After a whirlwind year of hosting, acting and hawking almost any known product, it’s time for Lee Seung-gi to go back to what he was first known for – singing. One reason to give Lee Seung-gi’s newest single “Return” a listen would be his slightly renewed musical approach. Having switched producers from known balladeer Bang Si-hyuk (Hitman Bang) to Indie composer Epitone Project, it would be interesting to hear what changes there would be.
And for the most part, the changes are for the better. Where Bang Si-hyuk’s ballads tended to draw most of their emotional punches from the vocalist’s belting, the Epitone Project tends to call for more nuanced, fine tuned vocal deliveries. This style suits singers who are in the midst of evolving their singing abilities, which is just what Seung-gi would do good to have at this stage of his career. After all, belting is not the only mark of a good singer and being able to convey emotions befitting one’s years is just as important over time.

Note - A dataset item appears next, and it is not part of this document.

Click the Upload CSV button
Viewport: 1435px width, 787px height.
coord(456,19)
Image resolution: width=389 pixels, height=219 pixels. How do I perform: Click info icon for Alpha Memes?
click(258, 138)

I also liked how the song’s composition did not play up to the clichés of ballad, by not sounding overly sappy or melancholic, or let the song be dominated by one aspect of the song. Instead, the gently swelling piano and simple instrumentation just to do the bare minimum, allowing the vocals to shine through. It also helped that the lyrics portrayed a different side of sensitivity. Instead of touching on the usual topics of love found or heartbreak, it chose to look at the mixed feelings on reminiscing about one’s first love. Of how the memories are still so fresh, of simple moments spent together and of how with hindsight it was not to be. By far the most poignant lines though, would be ones near the end (Where are we now?/Were we happy?). This part really speaks for most of our feelings toward most of our first loves. Though the parting was amicable, and that getting back together again after so many years would be impossible, we still wish them well in their lives, and are always curious about their fates.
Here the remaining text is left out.